Inheritance patterns of leukocyte gene expression under heat stress in F1 hybrid cattle and their parents

Abstract

Crossbreeding capitalizes on heterosis effects and results in increased performance of crossbred animals. Dominance hypothesis and overdominance hypothesis are 2 common models proposed to explain heterosis. Differential gene expression between parents and hybrids is hypothesized to be responsible for heterosis. This study aimed to investigate the heat tolerance and inheritance patterns of leukocyte transcriptomics in F1 hybrid cattle (Angus males × Droughtmaster females) and their parents Red Angus (AN) and Droughtmaster (DR) under heat stress. According to the respiratory rate and heat tolerance coefficient index, DR was better adapted to heat stress than AN. The physiological responses to heat stress of F1 hybrids were similar to AN. We identified 802 differentially expressed genes in leukocytes between AN and DR under heat stress using mRNA sequencing. Compared with AN, upregulated genes in DR were enriched in biological processes of response to stress, external and chemical stimulus, and cytokine, cell surface receptor signaling pathway, and cardiovascular system development. In contrast, upregulated genes in AN were enriched in B cell activation and regulation of B cell activation. Gene expression levels can be inherited additively or nonadditively and are classified into additive (35%), dominance (44%), and overdominance and underdominance (18%) modes in F1 hybrids and their parents.
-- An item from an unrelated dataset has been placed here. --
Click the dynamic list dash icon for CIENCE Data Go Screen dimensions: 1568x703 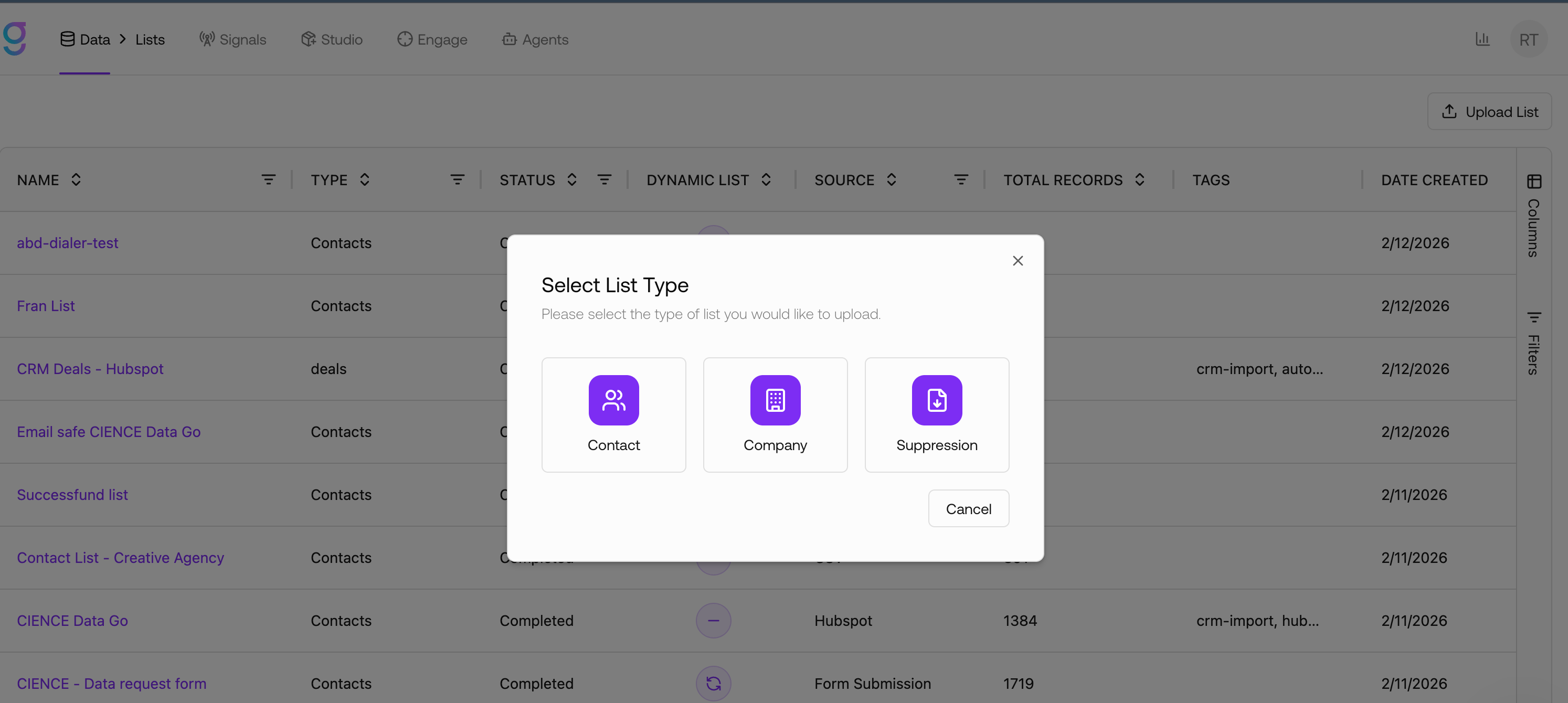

Inheritance patterns of gene expression showed that 97% (249/255) of the dominant genes were classified as paternal AN dominant in hybrids. The paternal imprinted PEG10 gene and its regulatory transcription factor MYC showed an AN dominant expression pattern. The MYC interacted with most AN dominant genes. These transcriptomic analyses revealed that DR and AN had specific cellular and humoral immunity and cardiovascular systems development function under heat stress. Inheritance pattern analyses from gene expression partly explained phenotypic differences between parents and F1 hybrids. The paternal imprinted PEG10 gene interaction with transcription factor MYC may contribute to explaining paternal dominant gene expression in hybrids.